US-based Human Rights Watch said it was seeking authorisation from the Saudi authorities to send observers to the trials, saying justice must be seen to be done.

OPEC powerhouse Saudi Arabia has faced a string of attacks against Western targets and oil facilities since May 2003 and hundreds of suspected Islamist sympathisers have been arrested.

Giving a first-ever official toll, Prince Nayef said the wave of attacks in the ultra-conservative Muslim kingdom had killed a total of 90 civilians — both foreigners and Saudis, and 74 members of the security forces.

He said 657 members of the security forces and 439 civilians had been wounded in the attacks, adding that security forces had foiled more than 160 "terrorist operations".

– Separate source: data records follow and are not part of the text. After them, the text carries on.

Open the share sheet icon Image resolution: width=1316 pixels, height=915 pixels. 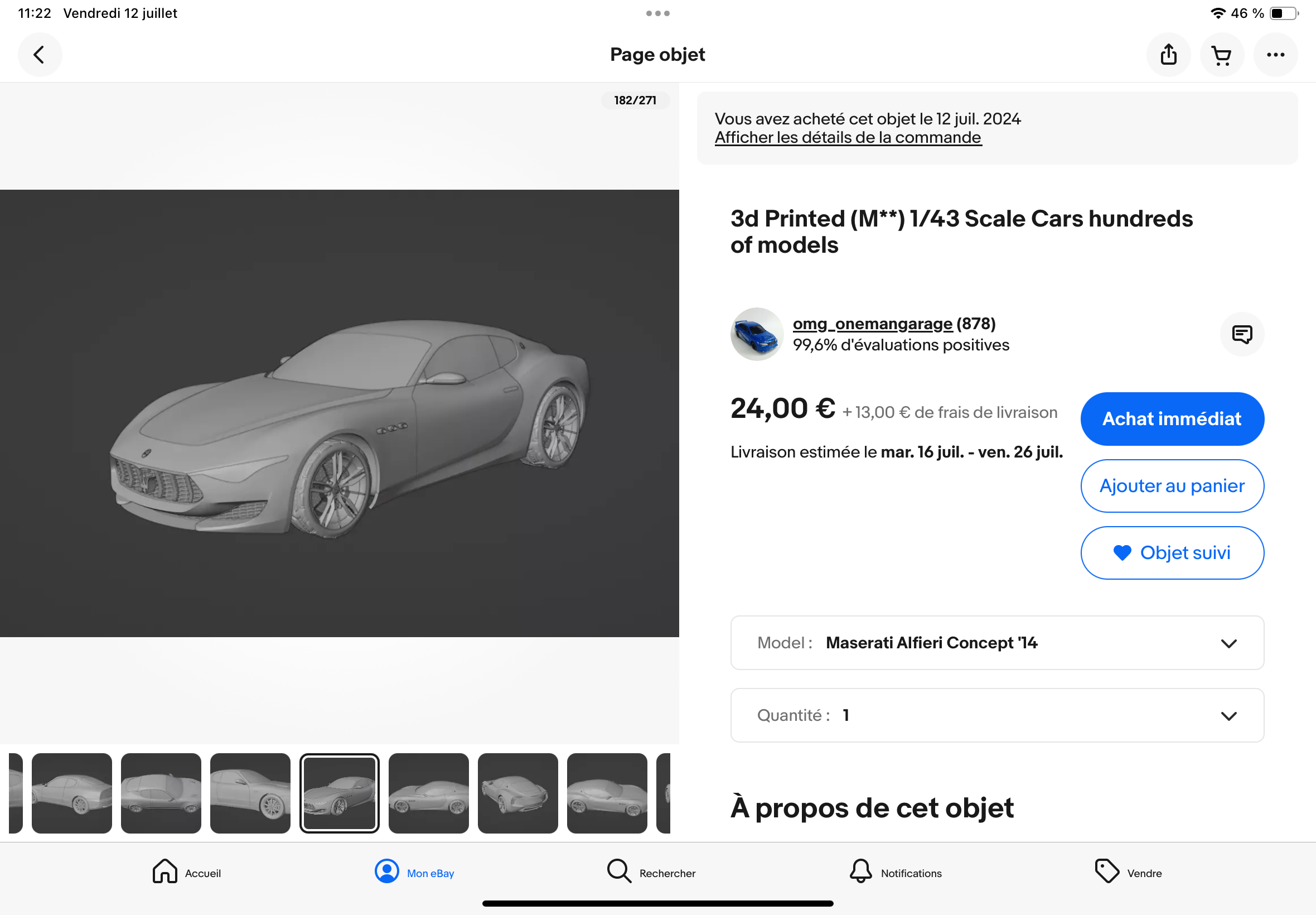(1168, 55)
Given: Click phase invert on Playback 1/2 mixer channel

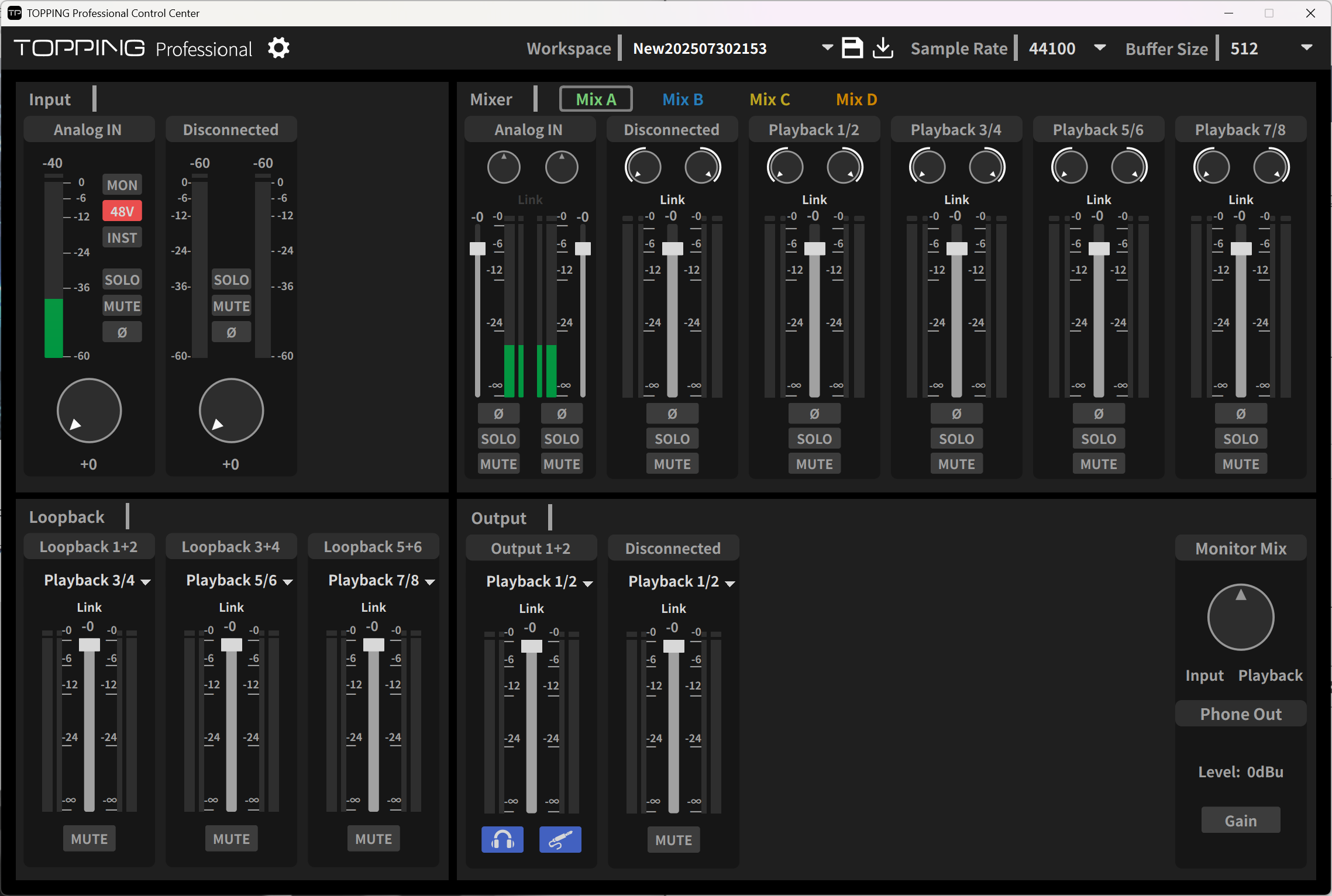Looking at the screenshot, I should (814, 413).
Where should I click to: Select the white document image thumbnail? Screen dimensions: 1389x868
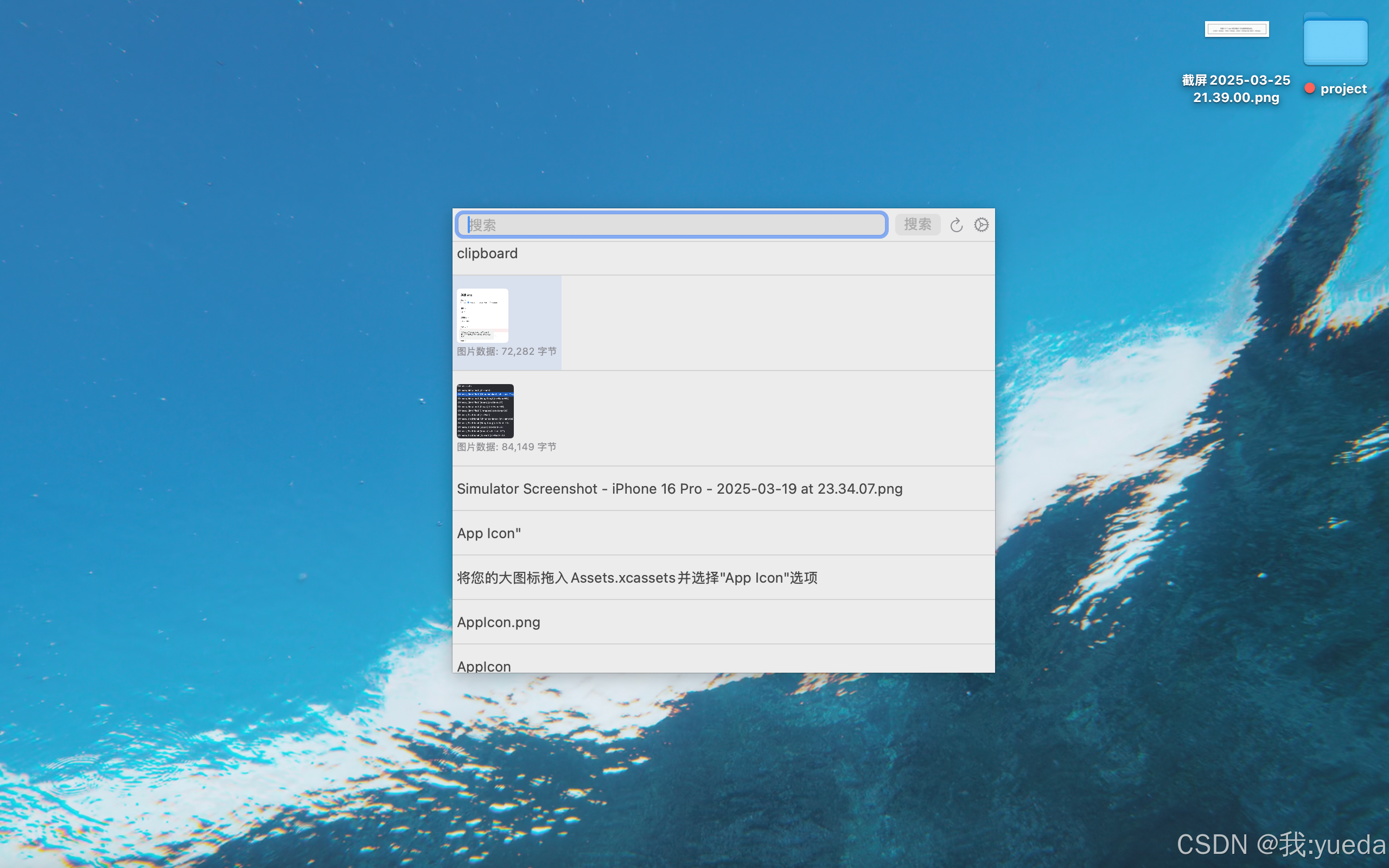pos(482,315)
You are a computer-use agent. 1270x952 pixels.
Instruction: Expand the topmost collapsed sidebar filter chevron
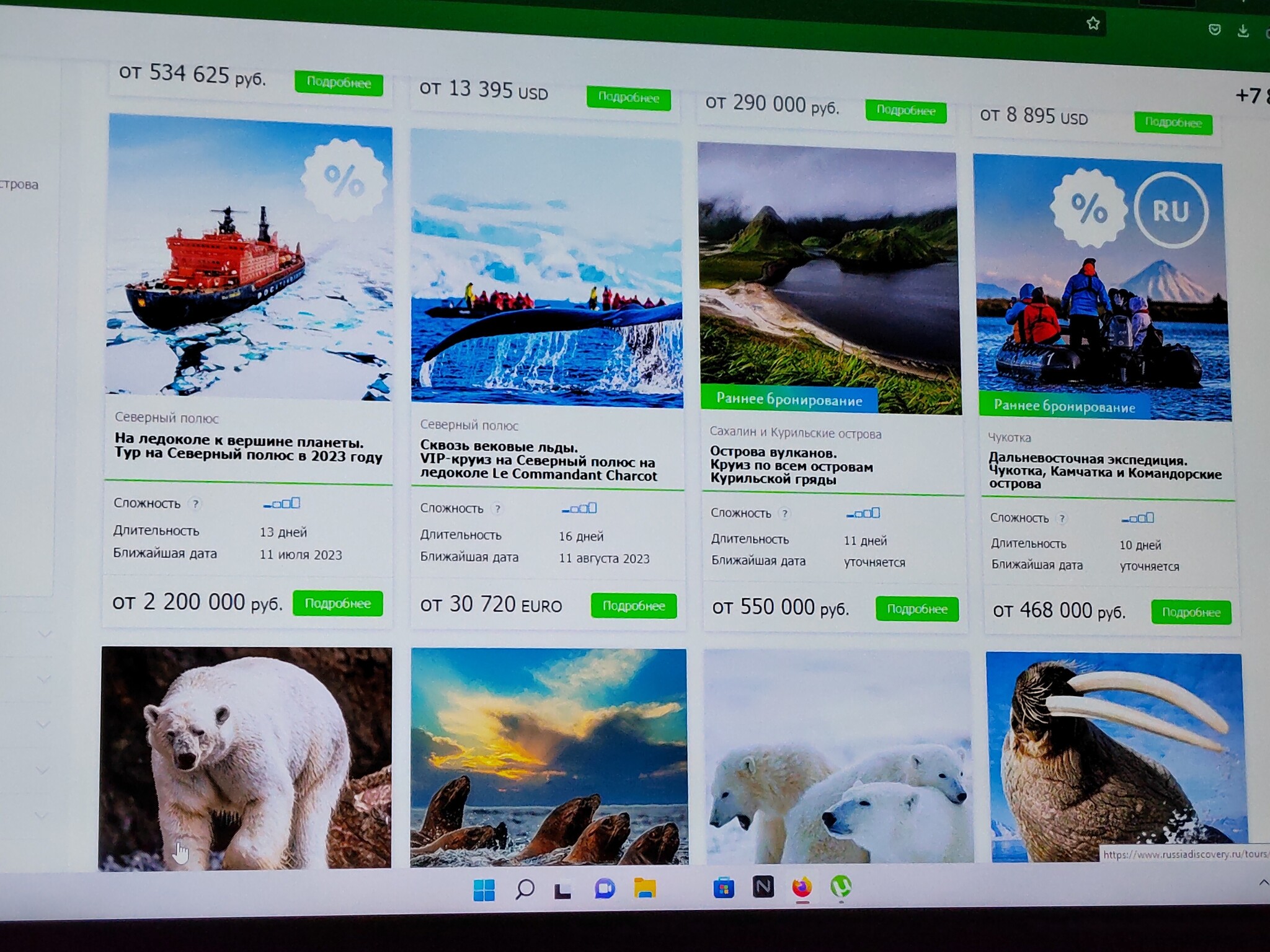pyautogui.click(x=44, y=634)
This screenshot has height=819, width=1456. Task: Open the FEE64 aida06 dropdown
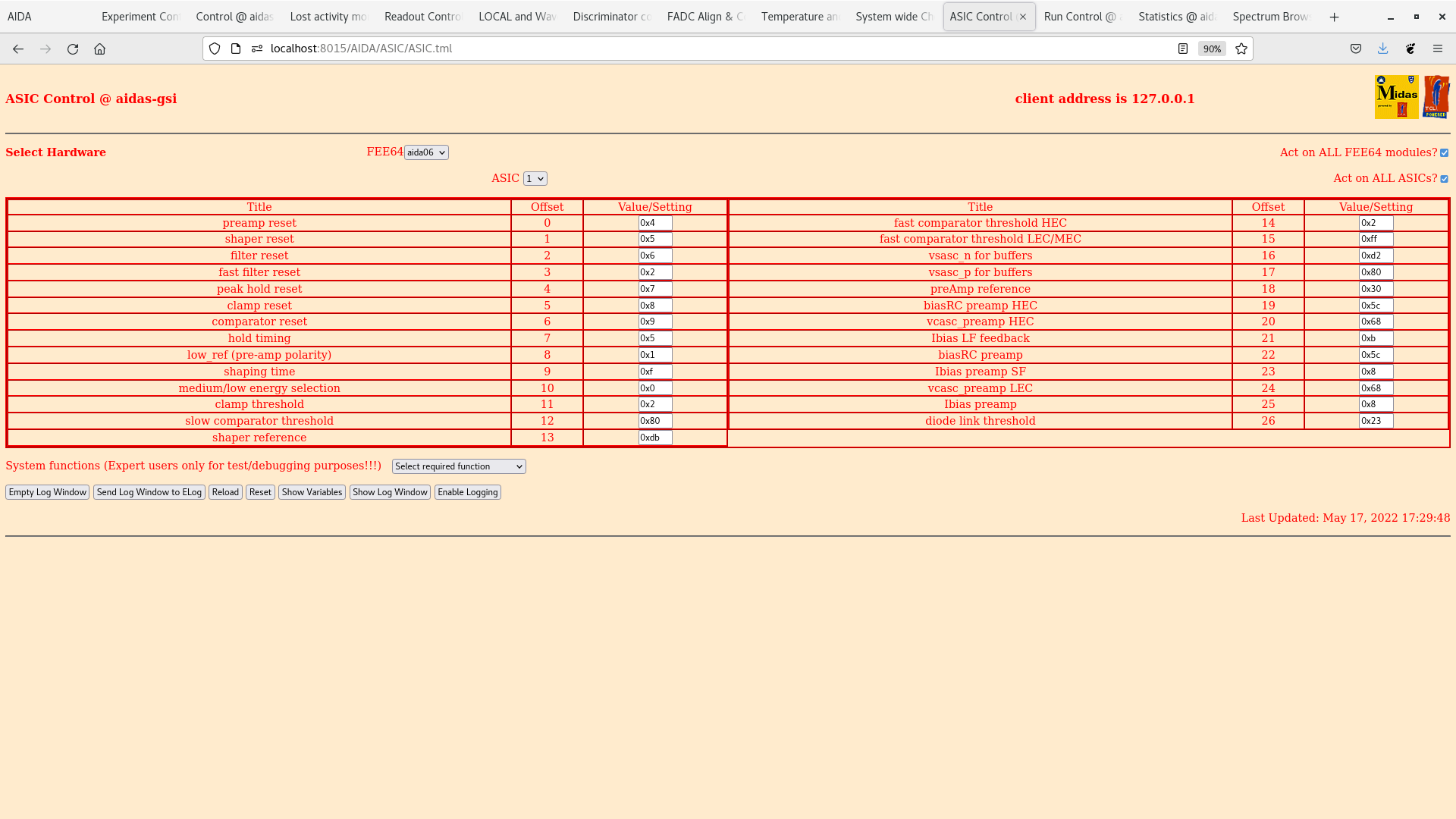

Three tonnes of explosives and more than 25 tonnes of possible bomb-making materials had been seized.

HRW said it was seeking permission from Riyadh to attend the trials of 70 defendants who were in court on Monday for the first time "to face charges of acts of domestic rebellion".

"Neutral observers should monitor trials of such national and international importance," Kenneth Roth, executive director of the New York-based group, said in a statement.

"For justice to be done, it has to be fair, and to be seen as fair."

HRW said it has written to Saudi Foreign Minister Prince Saud al-Faisal seeking authorisation to enter the country for the trials.

The Saudi daily Asharq Al-Awsat said tight security measures have been put in place around the Riyadh courthouse. Six judges have started work and another six are to be appointed for the trials, expected to last several months.

Al-Qaeda leader Osama bin Laden was born in Saudi Arabia although he has since been stripped of his nationality. Fifteen of the 19 plotters of the September 2001 attacks in the United States were Saudis.

HRW said Saudi Arabia, which has no written penal code, held about 3,000 suspected militants in its intelligence detention facilities for years without charge or access to legal counsel.

In November 2007, it freed 1,500 suspects after a re-education programme, it said. "Hundreds of new suspects, possibly more than 1,000, have been arrested since, however, leaving between 2,000 and 3,000 suspects in detention."